Fashioning Colonies and Empires
Session Abstract
This panel offers a methodologically-innovative approach to sartorial contests in the seventeenth and eighteenth centuries. Encompassing an ambitious geographical sweep, it discusses how sartorial practices allowed groups and individuals to define and re-define their situations across British, French, Spanish, and Dutch colonial worlds.
Robert S. DuPlessis’s paper, “When Doña Barbara Went to Town: Urban and Rural Dress Practices in the Seventeenth and Eighteenth Century Atlantic World” draws on probate inventories and related documents to investigate female and male settlers’ sartorial practices in four distinctive ports and their hinterlands across the seventeenth and eighteenth century Atlantic. Disaggregating urban and rural consumption, it argues that ecologies of consumer behavior, founded on gender, occupation, economic structure, and commercial networks, both disregarded and reinforced urban-rural dichotomies. Sophie White’s paper, “Stolen Looks: Enslaved African Women Within and Beyond the Atlantic World,” examines the non-verbal cultural expressions of enslaved women in French Atlantic and Indian Ocean worlds as voiced in courtroom records. It analyzes references to dress as a means of understanding enslaved women’s relationship to labor, to religion, to family formation and social community, and thereby to illuminate how they conceived of their place in a colonial world.
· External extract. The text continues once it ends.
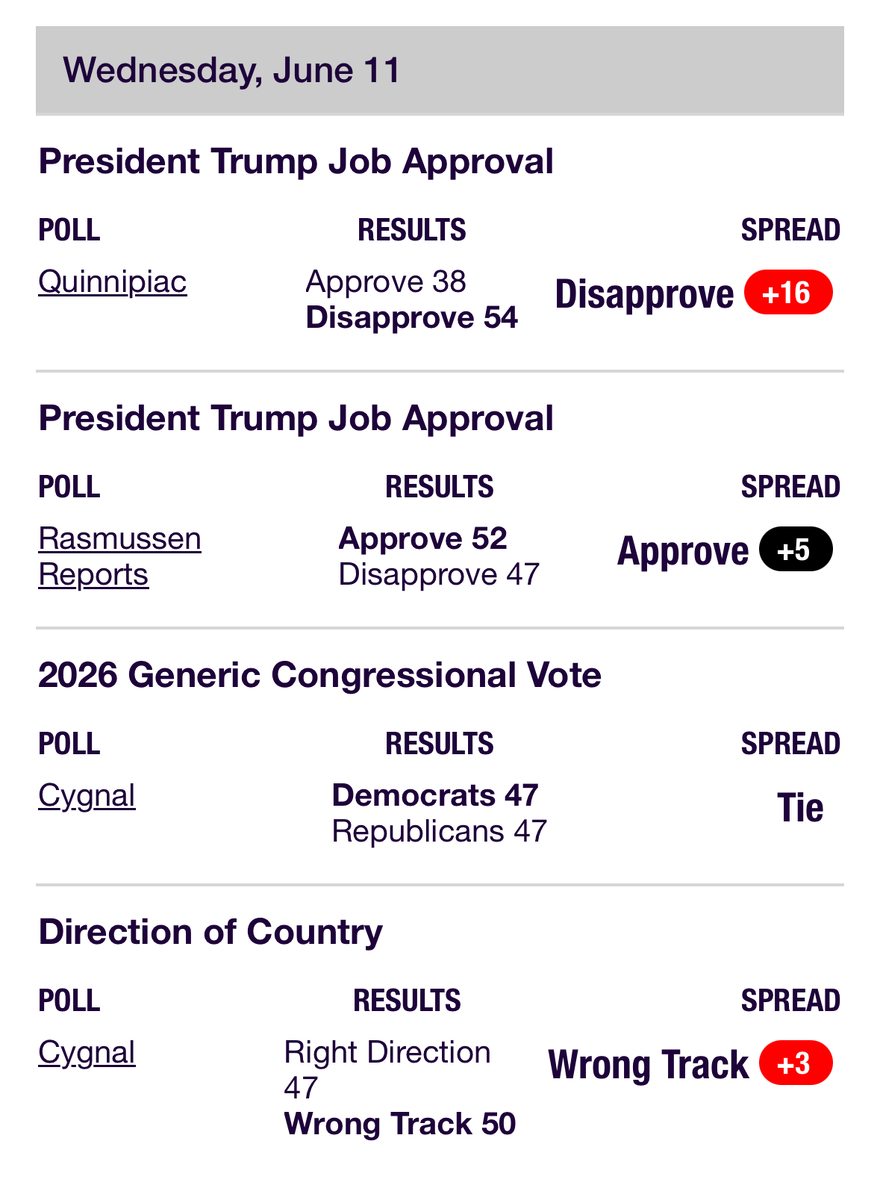Open the Quinnipiac poll link

point(112,282)
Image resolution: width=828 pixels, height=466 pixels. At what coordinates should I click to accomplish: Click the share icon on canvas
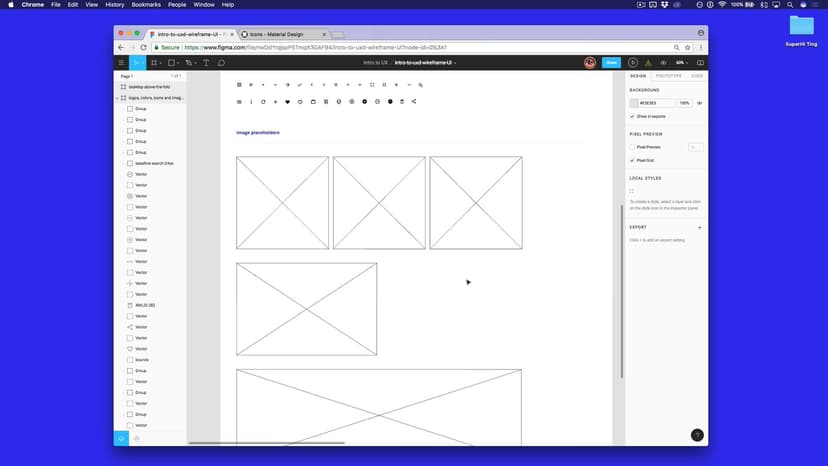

Christian Ayne Crouch’s paper, “Sartorial Performance and Recognition during the Seven Years' War,” investigates a series of incidents where French and British individuals assumed indigenous American dress and role-play during the Seven Years’ War. In re-examining examples of cross-cultural dressing during wartime, she seeks to stretch our understanding of the boundaries and rationales of such moments in mid-eighteenth century North America. Beverly Lemire’s paper, “The Question of Trousers: Mariners and Empire in the Crafting of Democratic Male Dress in Britain, c. 1600-1800,”considers the role of mariners in collective sartorial contests, as well as the influence of tropical imperial settings in recasting norms of male dress. Focusing specifically on the emergence of trousers, her paper considers the ways that the leisure, shore-going clothes of mariners defined a group actively subverting hierarchies of dress, their trousered figures became emblematic of a new manly style.
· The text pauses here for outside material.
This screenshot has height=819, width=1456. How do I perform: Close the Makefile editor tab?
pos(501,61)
This panel promises to stimulate a conversation about the importance of non-verbal expressions in writing history (not least in writing the history of the non-literate). In stretching across empires and oceans, from the Atlantic to the Indian Ocean and incorporating North and South America, West, East and South Africa, Asia, and the Mascarene Islands, this session also contributes to ongoing conversations about the challenges of producing comparative scholarship that recognizes the globalizing world of "first-wave" European colonization.